According to a new study, the armadillos carrying the leprosy bacteria – called Mycobacterium leprae – that live in the southern United States have spread over the past few years and can now be found in a lot more regions.
In the paper – published October 29 in the journal Emerging Infectious Diseases – the researchers wrote that the nine-banded armadillos that were once found only in Louisiana and Texas actually live in other areas in south-eastern United States. They can transmit the Mycobacterium leprae bacteria to humans.
Leprosy, which is also called Hansen’s disease (HD), is a chronic infection caused by the bacterium Mycobacterium leprae.
Dr. David Scollard, director of the National Hansen’s Disease Program Laboratory Research Branch said that ever since the 1940s, people have used antibiotics to cure Hansen’s disease. Nowadays there is even more effective medication.
The infection is very rare and does not represent a public health threat, stated Richard W. Truman, lead author of the study and chief of the laboratory research branch for the National Hansen’s Disease Program in Baton Rouge, Louisiana.
In the study, the researchers conducted tests on 645 armadillos in four states – Mississippi, Florida, Alabama, and Georgia – from 2003 to 2012 and found that there were armadillos infected with Mycobacterium leprae in each of the locations.

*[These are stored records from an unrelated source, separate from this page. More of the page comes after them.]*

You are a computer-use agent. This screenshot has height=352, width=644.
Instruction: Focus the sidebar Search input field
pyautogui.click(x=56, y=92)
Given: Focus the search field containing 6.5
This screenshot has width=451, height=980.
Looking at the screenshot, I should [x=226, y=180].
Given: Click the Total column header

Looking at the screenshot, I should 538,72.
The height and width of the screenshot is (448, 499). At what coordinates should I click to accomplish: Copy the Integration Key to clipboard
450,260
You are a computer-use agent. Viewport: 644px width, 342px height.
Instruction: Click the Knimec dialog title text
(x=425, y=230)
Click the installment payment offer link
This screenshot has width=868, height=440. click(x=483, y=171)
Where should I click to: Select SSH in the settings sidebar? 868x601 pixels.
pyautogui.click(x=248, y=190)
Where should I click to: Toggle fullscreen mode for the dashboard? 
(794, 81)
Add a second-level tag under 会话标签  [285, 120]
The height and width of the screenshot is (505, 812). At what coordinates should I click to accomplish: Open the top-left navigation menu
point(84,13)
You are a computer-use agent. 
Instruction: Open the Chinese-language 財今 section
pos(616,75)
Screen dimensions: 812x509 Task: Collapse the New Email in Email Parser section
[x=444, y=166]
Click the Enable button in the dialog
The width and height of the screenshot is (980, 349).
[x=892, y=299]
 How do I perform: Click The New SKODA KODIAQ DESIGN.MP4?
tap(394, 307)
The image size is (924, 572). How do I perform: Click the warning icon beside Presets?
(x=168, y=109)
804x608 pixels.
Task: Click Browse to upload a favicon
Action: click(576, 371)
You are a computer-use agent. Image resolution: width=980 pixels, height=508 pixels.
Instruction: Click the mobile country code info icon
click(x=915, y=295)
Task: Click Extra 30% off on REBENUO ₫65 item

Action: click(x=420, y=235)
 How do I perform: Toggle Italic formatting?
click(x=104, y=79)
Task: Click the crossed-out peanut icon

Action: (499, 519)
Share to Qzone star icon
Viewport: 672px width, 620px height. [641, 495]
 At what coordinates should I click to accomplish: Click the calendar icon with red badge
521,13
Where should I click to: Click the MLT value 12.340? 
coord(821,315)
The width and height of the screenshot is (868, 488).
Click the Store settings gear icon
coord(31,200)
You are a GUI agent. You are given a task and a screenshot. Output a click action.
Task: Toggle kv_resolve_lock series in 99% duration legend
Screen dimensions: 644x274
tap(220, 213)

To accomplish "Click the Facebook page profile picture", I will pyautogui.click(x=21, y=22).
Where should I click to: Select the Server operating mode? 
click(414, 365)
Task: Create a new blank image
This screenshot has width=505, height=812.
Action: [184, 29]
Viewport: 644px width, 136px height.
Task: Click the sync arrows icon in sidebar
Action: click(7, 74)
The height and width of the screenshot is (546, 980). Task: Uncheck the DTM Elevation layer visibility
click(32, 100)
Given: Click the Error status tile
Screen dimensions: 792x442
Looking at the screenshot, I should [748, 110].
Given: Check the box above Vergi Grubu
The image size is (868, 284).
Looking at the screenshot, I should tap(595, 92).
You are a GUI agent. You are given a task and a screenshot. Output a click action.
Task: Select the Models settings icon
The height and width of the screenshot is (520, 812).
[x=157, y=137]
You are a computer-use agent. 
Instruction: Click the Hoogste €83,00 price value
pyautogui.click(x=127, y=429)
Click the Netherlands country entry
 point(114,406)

Evidence of the infection was found in approximately 16 percent of the armadillos, the researchers said. These areas were previously thought to be infection free.
Truman says that the spared of Hansen’s disease from armadillos to humans is very low. Only five percent of the population is susceptible to Mycobacterium leprae infection. Hansen’s disease typically affects the nerves and skin and has symptoms like skin lesions, deformity, and nerve damage.
Previous findings showed that 95 of people are immune to the Mycobacterium leprae bacteria, and even if they are exposed to it they do not get infected.
In the United States, about 150 to 250 cases of Hansen’s disease are diagnosed annually, according to Truman. Another study found that 40 of the new Hansen’s disease cases occur because of exposure to armadillos carrying the leprosy bacteria.
These who consume armadillo’s meat are more exposed to the bacteria and have an increased risk of getting the infection, Truman added.